The deceased has been identified as Jai Bhagwan Rana (42), a resident of Pakasma village in Rohtak district of Haryana. He had consumed Sulphas tablets at the farmers' protest site at Tikri on Tuesday, they said.

In a purported suicide note, Rana said he was a small farmer and many peasants have taken to the streets to protest against the Centre's new farm laws.

"The government says it is a matter of only two to three states, but farmers from all over the country are protesting against the laws. Sadly, it is not a movement now, but a fight of issues. The talks between the farmers and the Centre also remain deadlocked," he wrote in the letter.

Deputy Commissioner of Police (Outer) A Koan said the man was taken to Sanjay Gandhi Hospital by CAT ambulance where he passed away during the course of treatment.

He added that legal proceedings under CrPC have been initiated in the matter.

Last month, a lawyer from Punjab had allegedly committed suicide by consuming poison a few kilometres away from the protest site at the Tikri border.

A Sikh preacher, Sant Ram Singh, had also allegedly ended his life near the Singhu border protest site claiming that he was "unable to bear the pain of the farmers".

Thousands of farmers, mainly from Punjab, Haryana and Uttar Pradesh, have been protesting at various border points of Delhi for over two months demanding repeal of the three laws -- the Farmers' Produce Trade and Commerce (Promotion and Facilitation) Act, the Essential Commodities (Amendment) Act, and the Farmers (Empowerment and Protection) Agreement on Price Assurance and Farm Services Act.
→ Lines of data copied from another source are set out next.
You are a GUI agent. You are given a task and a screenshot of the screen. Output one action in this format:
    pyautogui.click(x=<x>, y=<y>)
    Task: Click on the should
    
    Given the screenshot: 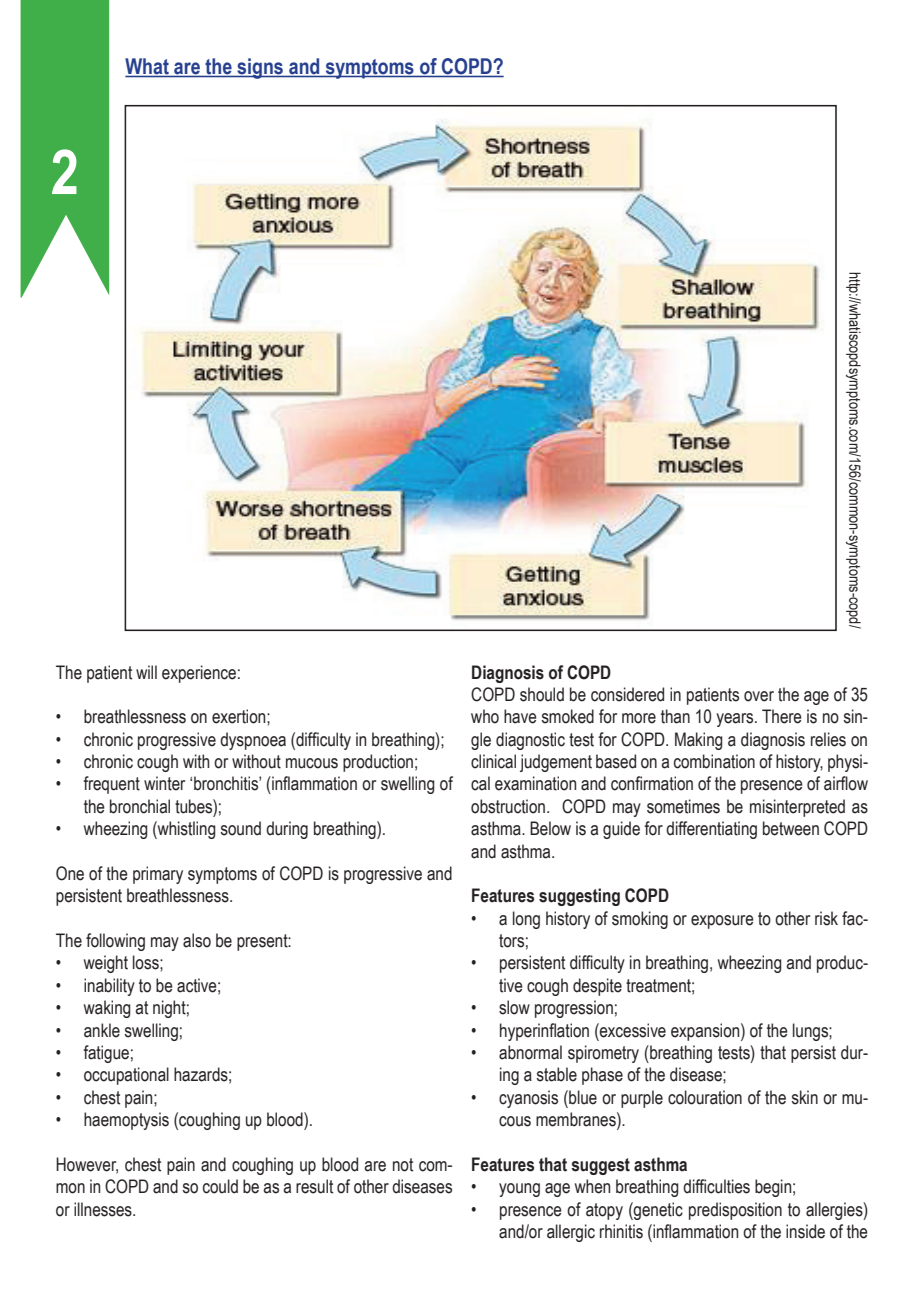 What is the action you would take?
    pyautogui.click(x=542, y=694)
Enacted in September 2020, the Centre has presented these laws as major farm reforms aimed at increasing farmers' income, but the protesting farmers have raised concerns that these legislations would weaken the minimum support price and "mandi" systems and leave them at the mercy of big corporations.

The government has maintained that these apprehensions are misplaced and ruled out repeal of the laws.